I have a storage shed that I'd like to run power to. My source is a former air conditioning circuit that I was told was 20 Amps, however when I took off the cover to the box out side, I saw 2 black wires and a ground wire. The breakers were removed due to the serviced being rerouted thru the main box near the meter. Can I still use this as the source if I reinstall a 20 amp breaker? And shouldn't it have a white wire?

3 Answers 3


The original circuit was a 240 volt circuit, so a grounded (neutral) was not required. Because of this, you only have two ungrounded (hot) conductors.

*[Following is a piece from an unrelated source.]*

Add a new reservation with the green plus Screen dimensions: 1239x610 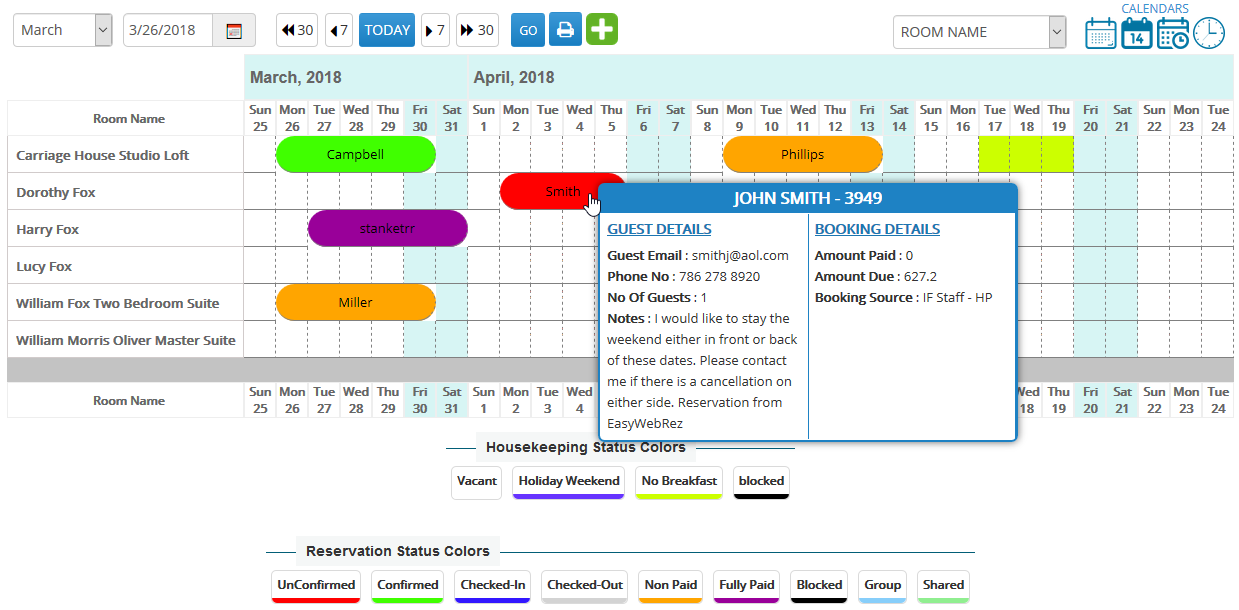(600, 30)

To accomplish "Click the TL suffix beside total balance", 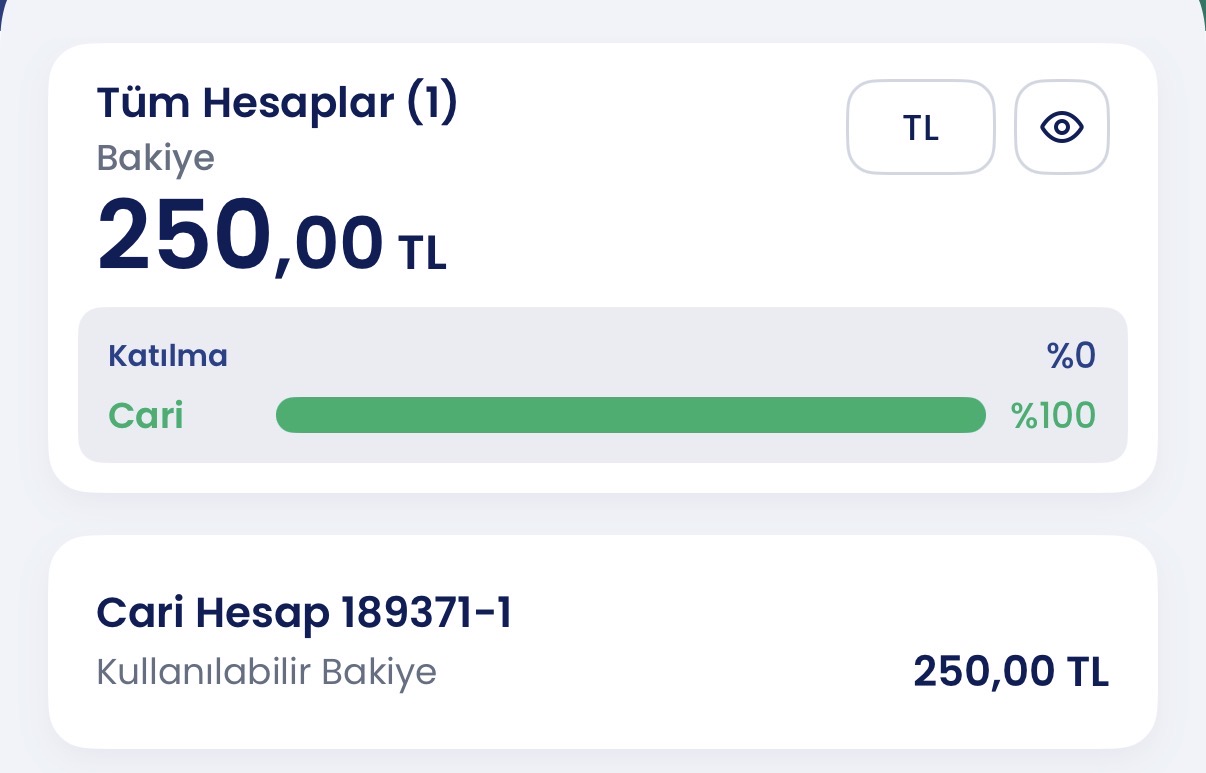I will [x=423, y=253].
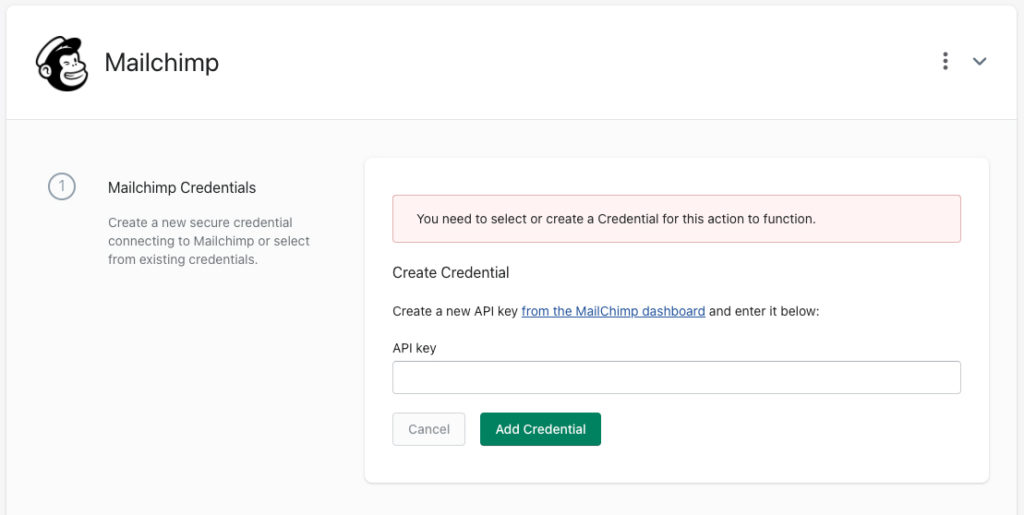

If these wires are part of a multi-conductor cable, and not individual conductors. The Authority Having Jurisdiction (AHJ) may allow you to reidentify one of the conductors, so that it can be used as a grounded (neutral). Check with your local building department, to determine if this is allowed.

Otherwise you'll have to pull a grounded (neutral), or new cable with a grounded (neutral) conductor.

You'll also want to check the gauge of the wires that are in place, as they're likely 10 AWG. While there's no problem using 10 AWG conductors on a 20 ampere circuit, you might find that the wires are too large to attach to devices (receptacles). If this is the case, you'll have to use smaller pigtails to connect the wire to devices. Check the markings on the device, to determine the acceptable wire gauge.


By code, using a colored conductor as a neutral is not allowed, as these are the only allowable of identifying a grounded conductor (neutral):

2014 National Electric Code

200.6 Means of Identifying Grounded Conductors.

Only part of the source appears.